Mas o próprio Código de Processo Penal (CPP) sofreu alterações para “evitar uma permanência prolongada em canis e gatis” de animais resgatados de maus-tratos. O n.º 1 do artigo 186 do CPP, por exemplo, determina que “logo que se tornar desnecessário manter a apreensão para efeito de prova, os animais (…) apreendidos são restituídos a quem (…) tenha sido nomeado seu fiel depositário”, no caso a UZ. “Quando deixa de se justificar a apreensão, tem de se dar um destino a esses animais, que é obviamente a adoção”, interpreta e esclarece a jurista contactada pela VISÃO.
É o que acontece com estes 96 cães e dez gatos. “Já não têm qualquer utilidade para a prova dos factos – os animais foram, entretanto, tratados e alimentados, e deixaram de estar na situação fragilizada em que se encontravam na altura da apreensão”, diz aquela jurista. “O necessário suporte documental de tudo o que ocorreu está já reunido nos autos do processo”, acrescenta.
A esperança da UZ e dos outros ativistas pelos direitos dos animais conhecedores deste caso reside agora no juiz ao qual o processo for entregue. Esperam que o magistrado rapidamente autorize o início das adoções dos 96 cães e dez gatos.

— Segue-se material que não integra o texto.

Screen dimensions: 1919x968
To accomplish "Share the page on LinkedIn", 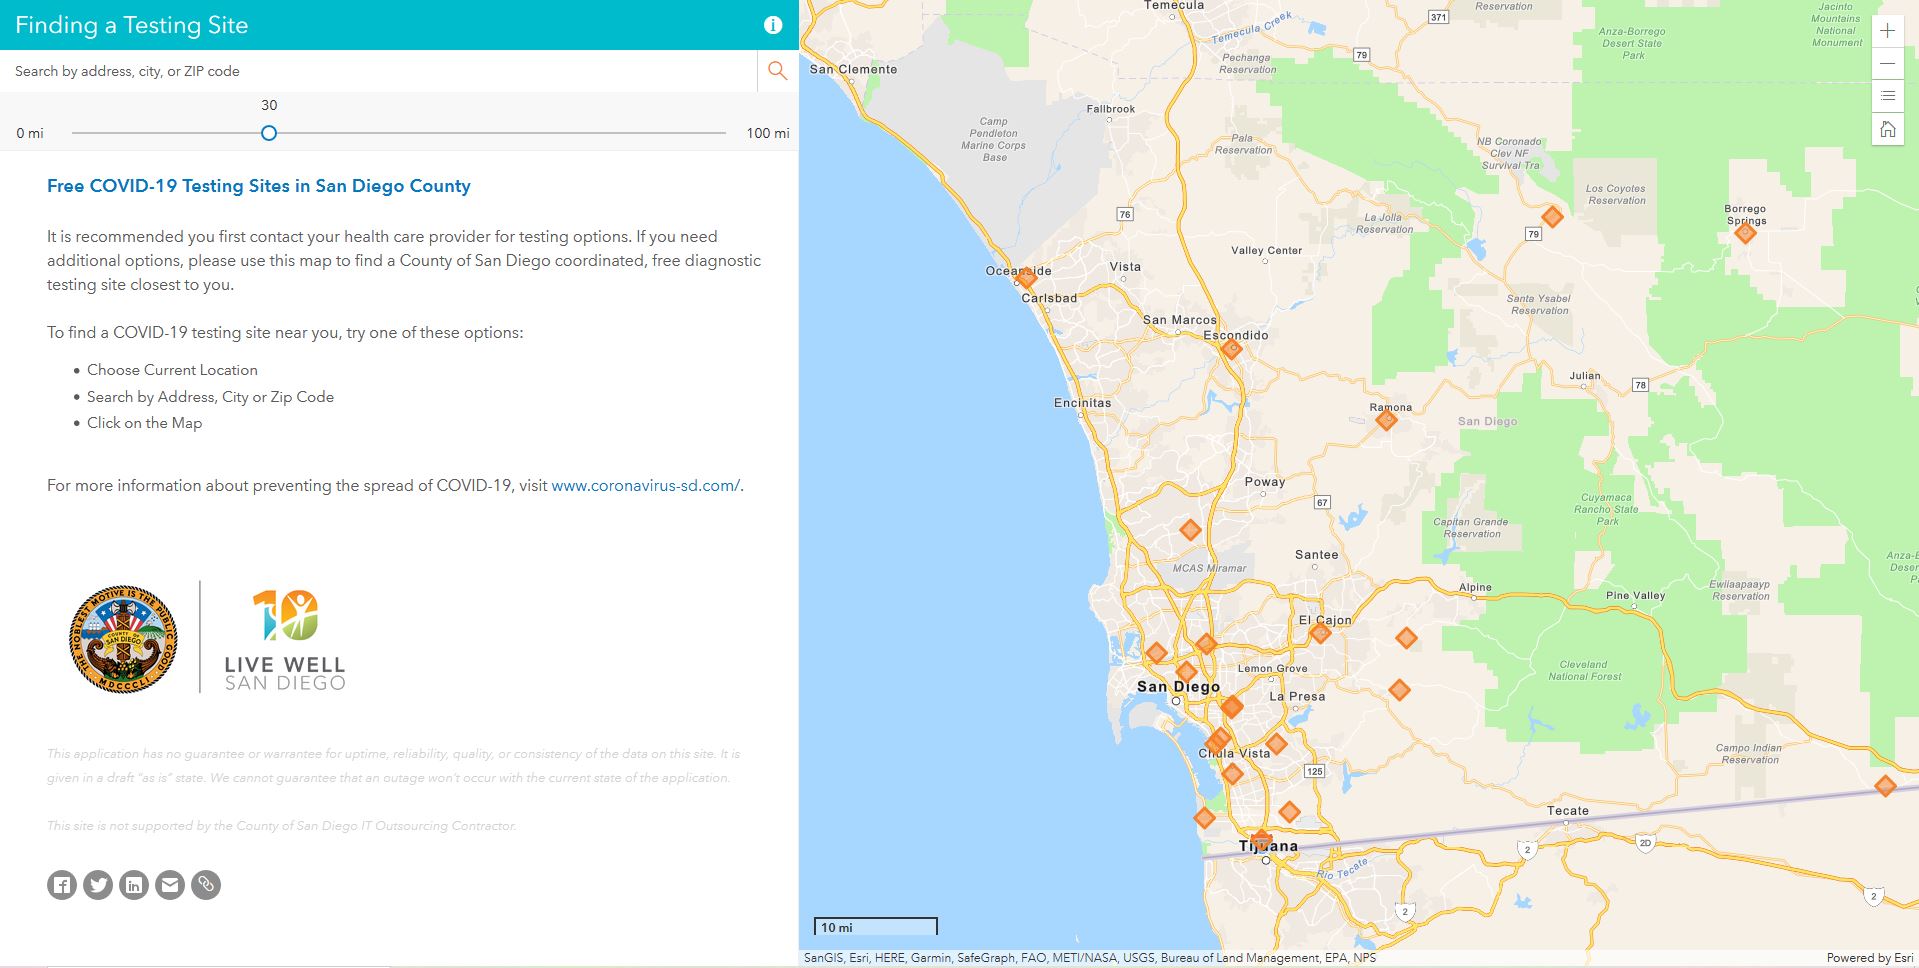I will point(134,885).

Se assim não for, os animais arriscam-se a ter de aguardar a conclusão do processo, significando isso mais um longo período de tempo, que irá das sessões de julgamento à sentença e a um eventual recurso – o que, insistem os ativistas, “diminui as hipóteses de adoção”. E reforçam: “É preciso que estes 96 cães e dez gatos tenham, quanto antes, um lar e uma família, porque se sabe que a permanência prolongada em abrigos, mesmo em boas condições, é um fator de enorme stresse e de tristeza para os animais.”